Idaho's state Land Board's ongoing push to diversify its endowment land holdings has put the state into the somewhat surprising position of being the new owner of Affordable Self-Storage outside Boise, a 5-acre storage facility with more than 400 units. The new acquisition joins offices, a bank building, parking garages and millions of acres of grazing and timber land in the land endowment, all of which is required by the state Constitution to be managed for maximum long-term returns for the endowment's beneficiaries, chief among which is the state's public schools; click below for a full report from AP reporter John Miller.
Latest land buy puts Idaho in the storage business
By JOHN MILLER, Associated Press Writer
BOISE, Idaho (AP) — Residents usually turn to state government for hunting tags or boat licenses. But to store their RVs, motorcycles or boats?
Idaho just paid $2.7 million to buy Affordable Self-Storage in the sprawling suburbs southwest of Boise's downtown, with bays big enough for a Winnebago going for $226 a month.
In a bid to boost investment returns, managers of Idaho's endowment lands that benefit public schools added the 5-acre storage facility with more than 400 units to their stable of properties in August.

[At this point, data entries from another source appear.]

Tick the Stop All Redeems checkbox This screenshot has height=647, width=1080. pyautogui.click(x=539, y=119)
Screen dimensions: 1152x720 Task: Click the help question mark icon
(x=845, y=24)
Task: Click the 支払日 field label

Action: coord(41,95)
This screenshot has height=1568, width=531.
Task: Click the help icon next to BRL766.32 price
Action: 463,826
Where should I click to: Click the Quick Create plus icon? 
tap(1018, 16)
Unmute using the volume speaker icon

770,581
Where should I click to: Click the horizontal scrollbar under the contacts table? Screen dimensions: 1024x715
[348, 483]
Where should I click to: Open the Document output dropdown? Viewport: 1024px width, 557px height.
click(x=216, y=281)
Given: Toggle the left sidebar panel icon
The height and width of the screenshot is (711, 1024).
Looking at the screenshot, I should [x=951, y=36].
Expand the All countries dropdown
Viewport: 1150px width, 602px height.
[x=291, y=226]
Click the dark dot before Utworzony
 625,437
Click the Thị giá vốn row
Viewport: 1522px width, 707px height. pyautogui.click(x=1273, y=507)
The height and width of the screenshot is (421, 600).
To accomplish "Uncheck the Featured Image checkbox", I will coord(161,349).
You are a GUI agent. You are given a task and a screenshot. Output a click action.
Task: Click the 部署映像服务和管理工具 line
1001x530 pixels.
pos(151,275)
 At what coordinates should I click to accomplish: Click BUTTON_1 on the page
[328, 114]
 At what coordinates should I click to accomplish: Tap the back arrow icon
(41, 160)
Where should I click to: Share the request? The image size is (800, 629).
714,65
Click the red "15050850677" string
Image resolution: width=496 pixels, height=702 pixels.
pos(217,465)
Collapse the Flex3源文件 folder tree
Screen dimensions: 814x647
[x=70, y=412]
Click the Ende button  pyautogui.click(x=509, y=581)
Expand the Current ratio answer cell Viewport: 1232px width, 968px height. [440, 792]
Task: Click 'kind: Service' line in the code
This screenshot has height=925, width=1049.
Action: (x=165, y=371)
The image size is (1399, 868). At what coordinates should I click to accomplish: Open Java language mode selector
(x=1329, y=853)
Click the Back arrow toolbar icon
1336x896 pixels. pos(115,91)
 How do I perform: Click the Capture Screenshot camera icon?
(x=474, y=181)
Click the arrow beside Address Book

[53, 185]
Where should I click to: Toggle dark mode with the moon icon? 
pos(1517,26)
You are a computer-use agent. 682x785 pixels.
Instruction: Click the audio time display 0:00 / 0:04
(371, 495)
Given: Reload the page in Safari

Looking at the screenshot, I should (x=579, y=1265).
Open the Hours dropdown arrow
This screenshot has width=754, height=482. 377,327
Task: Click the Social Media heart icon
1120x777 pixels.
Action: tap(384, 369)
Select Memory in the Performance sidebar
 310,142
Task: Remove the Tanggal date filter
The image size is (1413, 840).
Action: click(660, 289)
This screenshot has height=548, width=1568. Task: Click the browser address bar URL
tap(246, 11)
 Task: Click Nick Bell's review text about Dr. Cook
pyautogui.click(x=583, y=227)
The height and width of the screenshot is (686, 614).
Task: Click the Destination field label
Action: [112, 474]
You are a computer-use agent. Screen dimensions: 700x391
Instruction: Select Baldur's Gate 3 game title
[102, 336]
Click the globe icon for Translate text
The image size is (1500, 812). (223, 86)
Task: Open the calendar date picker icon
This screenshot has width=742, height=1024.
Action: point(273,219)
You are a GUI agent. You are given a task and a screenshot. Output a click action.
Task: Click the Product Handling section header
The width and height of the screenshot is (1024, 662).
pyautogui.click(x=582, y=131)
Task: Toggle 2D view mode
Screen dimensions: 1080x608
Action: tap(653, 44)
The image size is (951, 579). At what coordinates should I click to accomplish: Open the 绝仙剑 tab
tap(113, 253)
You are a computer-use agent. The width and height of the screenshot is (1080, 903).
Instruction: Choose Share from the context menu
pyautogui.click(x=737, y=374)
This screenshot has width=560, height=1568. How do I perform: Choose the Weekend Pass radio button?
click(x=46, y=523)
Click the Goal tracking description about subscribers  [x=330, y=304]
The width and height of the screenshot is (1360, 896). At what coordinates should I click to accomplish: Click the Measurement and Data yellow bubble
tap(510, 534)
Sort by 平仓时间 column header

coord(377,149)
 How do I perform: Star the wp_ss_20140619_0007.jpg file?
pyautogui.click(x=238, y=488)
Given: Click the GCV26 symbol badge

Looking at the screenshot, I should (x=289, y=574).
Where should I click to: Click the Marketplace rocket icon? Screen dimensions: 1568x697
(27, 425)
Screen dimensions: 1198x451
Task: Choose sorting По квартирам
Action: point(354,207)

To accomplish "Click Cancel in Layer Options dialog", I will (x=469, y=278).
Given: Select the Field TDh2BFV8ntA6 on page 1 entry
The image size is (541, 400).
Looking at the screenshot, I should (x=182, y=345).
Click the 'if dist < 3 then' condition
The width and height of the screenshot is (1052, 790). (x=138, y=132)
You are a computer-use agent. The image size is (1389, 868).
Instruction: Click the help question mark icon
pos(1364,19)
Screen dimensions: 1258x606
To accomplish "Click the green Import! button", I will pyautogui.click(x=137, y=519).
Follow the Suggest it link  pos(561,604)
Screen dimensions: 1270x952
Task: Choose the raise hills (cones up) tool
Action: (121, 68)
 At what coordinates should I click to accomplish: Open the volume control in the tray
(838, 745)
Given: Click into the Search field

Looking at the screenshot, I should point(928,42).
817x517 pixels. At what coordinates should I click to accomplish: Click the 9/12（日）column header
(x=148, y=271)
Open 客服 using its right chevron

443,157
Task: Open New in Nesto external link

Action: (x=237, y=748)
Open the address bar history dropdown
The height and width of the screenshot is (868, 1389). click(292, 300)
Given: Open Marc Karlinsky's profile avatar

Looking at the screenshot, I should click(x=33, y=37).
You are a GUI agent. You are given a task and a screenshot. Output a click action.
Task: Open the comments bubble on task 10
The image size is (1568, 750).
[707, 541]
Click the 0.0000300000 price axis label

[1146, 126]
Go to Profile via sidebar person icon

Other holdings already include offices, a bank building and parking garages in downtown Boise, and millions of acres of grazing and timber land across the state.
"We don't have a whole lot of commercial property," said George Bacon, director of the Idaho Department of Lands. "We see that as an area to build diversity in our land portfolio."
All five members of the Idaho Land Board — Gov. C.L. "Butch" Otter, Attorney General Lawrence Wasden, Controller Donna Jones, Secretary of State Ben Ysursa and public schools chief Tom Luna — voted to buy the site Aug. 17.
On Aug. 31, the Department of Land got its business license from the secretary of state. It hired a contractor to run the facility for 12 months, after which Idaho plans to hold competitive bidding.
Bacon said it's the Land Board's obligation under the Idaho Constitution to produce as much income as possible for public schools and other beneficiaries of state endowment lands. A prospect like Affordable Self Storage, with better than 80 percent occupancy, does just that, he said.
Voters in 2000 also approved a constitutional amendment that allows Idaho to deposit proceeds from surplus school land sales into a "land bank," then use them to acquire other property.
Still, not everybody is happy the state entered the storage business.
David Frazier, a Boise activist, is concerned this acquisition puts Idaho in competition with the private sector.
Under state control, the storage property will also no longer pay annual taxes that previously went to Ada County, Boise and the city's public schools.
"The problem I have with it is, the city of Boise, Ada County and the Boise School District are deprived of $2.7 million of assessed valuation," said Frazier, who runs the Boise Guardian website. "We still have to answer fire calls there, police calls and provide the normal city services."
Before the transaction, Idaho had about $2.8 million in land bank from previous sales of state land.
Jane Wright, a strategic business analyst with the Department of Lands, said Idaho had been working with several commercial brokers to find commercial properties that promised good returns for the endowment. This year, one of them, Thornton Oliver Keller, brought the storage property to the state's attention.
Could Idaho eventually become the landlord of other types of properties, like fast-food restaurants or hotels?
Wright said that's been at least considered, but the risk is likely too high.
Burger joints come and go. A storage facility is more stable.
"Our priorities for new assets are to increase net cash flow, obtain all purpose legal access, diversify the asset type and reduce management costs," Wright said. "Our No. 1 priority is to increase net cash flow. This property, based on our financial analysis, did that."